Un regime di QT pronunciato e prolungato nel tempo esporrà il mercato a rischi come accaduto con le banche Usa e Credit Suisse. Di qui la necessità di un sostanzioso cuscinetto di liquidità in portafoglio per poter approfittare di fasi di accelerazione impreviste dei mercati, come accaduto sui subordinati bancari in seguito alla vicenda Credit Suisse.

Azioni: nonostante la correzione di marzo continua ad esserci valore nei titoli value

La convinzione che i tassi reali siano destinati a rimanere intorno all’1% per effetto del QT supporta anche la preferenza per l’investimento in titoli value rispetto a quelli growth. Questi ultimi, soprattutto negli Usa, hanno beneficiato fino al 2021 di condizioni di finanziamento ultra espansive e sono quindi oggi sfavoriti dalla risalita dei tassi di interesse anche per gli elevati livelli di debito accumulato. Non solo: lo spread di valutazione fra value e growth, nonostante le performance molto positive del value nel 2022, è ancora oggi su livelli vicinissimi se non superiori a quelli raggiunti durante la bolla dotcom, indicando quindi una forte convenienza dei titoli più sottovalutati e trascurati dal mercato, rispetto a quelli le cui valutazioni scontano già crescita importante dei fondamentali.

In un mondo normalizzato dove i tassi reali sono positivi e quelli nominali in risalita l’azionario è tornato ad essere guidato dalle valutazioni. Ed è ancora sulle borse emergenti, come per esempio quelle dell’America Latina, che si trova oggi migliori opportunità di rendimento, buona qualità delle singole storie di stock picking in presenza di valutazioni particolarmente interessanti.

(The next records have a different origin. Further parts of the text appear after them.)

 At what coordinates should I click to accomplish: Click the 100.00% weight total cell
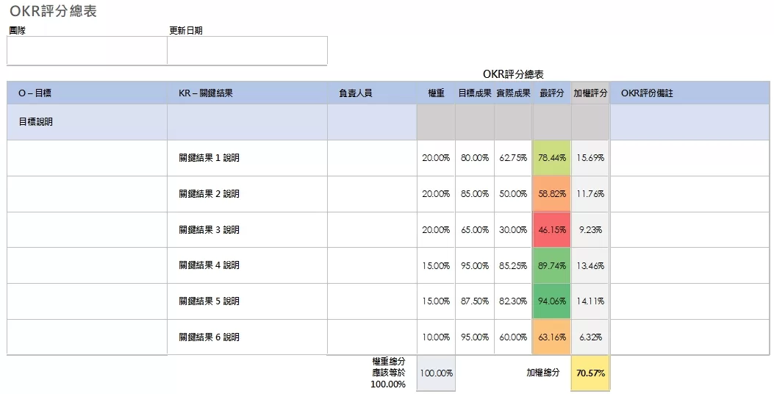click(436, 373)
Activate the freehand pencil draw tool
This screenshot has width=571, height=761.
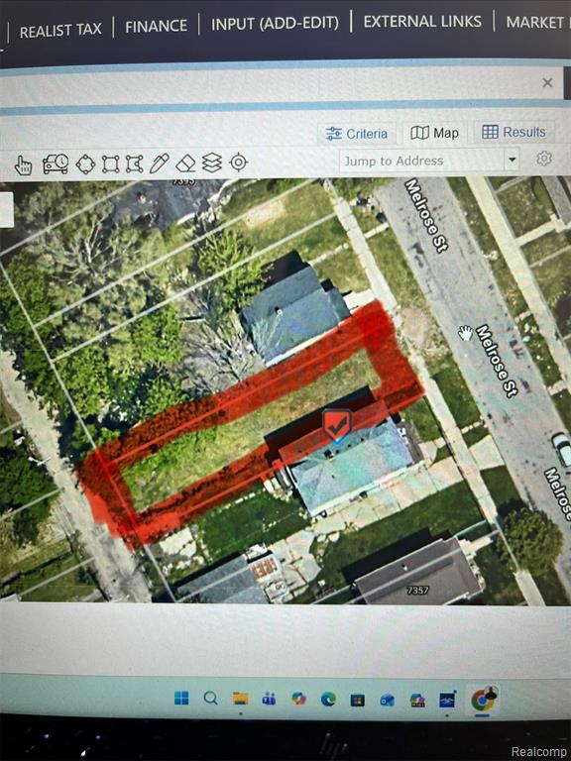(x=159, y=163)
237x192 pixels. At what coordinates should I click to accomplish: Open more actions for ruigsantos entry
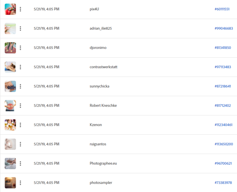click(x=20, y=144)
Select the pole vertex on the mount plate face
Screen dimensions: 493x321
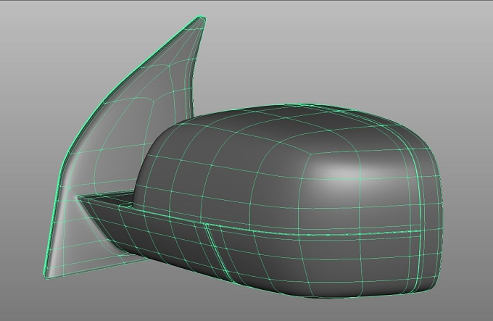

I mercati emergenti, infatti, consentono di esporsi a una buona crescita attesa dell’economia, pur con valutazioni particolarmente “a sconto”: per esempio oggi una crescita come quella dell’America Latina si paga un terzo del prezzo di quelle che sono state mediamente le valutazioni degli ultimi 15 anni. In queste aree, come anche in Giappone, c’è anche una percentuale di aziende net cash (con più liquidità che debito) che è cresciuta in maniera significativa rispetto a quanto avvenuto negli Stati Uniti e in Europa.

Più che sul fronte della crescita le aziende giapponesi sono interessanti dal punto di vista delle valutazioni (enterprise value/Ebitda di cinque volte rispetto a una media di 10) in presenza di un continuo impegno al miglioramento dell’efficienza sia finanziaria sia di governance con l’obiettivo di chiudere il gap di competitività con le altre aziende mondiali.

In un quadro, quindi, dove sembrano prevalere i mercati emergenti, anche l’Italia può regalare soddisfazioni con le sue PMI, piccoli gioielli con potenzialità di crescita superiori a quelle del resto del mercato, bassi livelli di debito su Ebitda e valutazioni relative molto più a sconto rispetto a quelle di aziende del FTSE Mib. Le Blue chip trattano infatti a 2,3 volte rispetto all’1,1 volte delle small cap 1,1, lo 0,8 volte delle mid cap e lo 0,6 volte del segmento Star.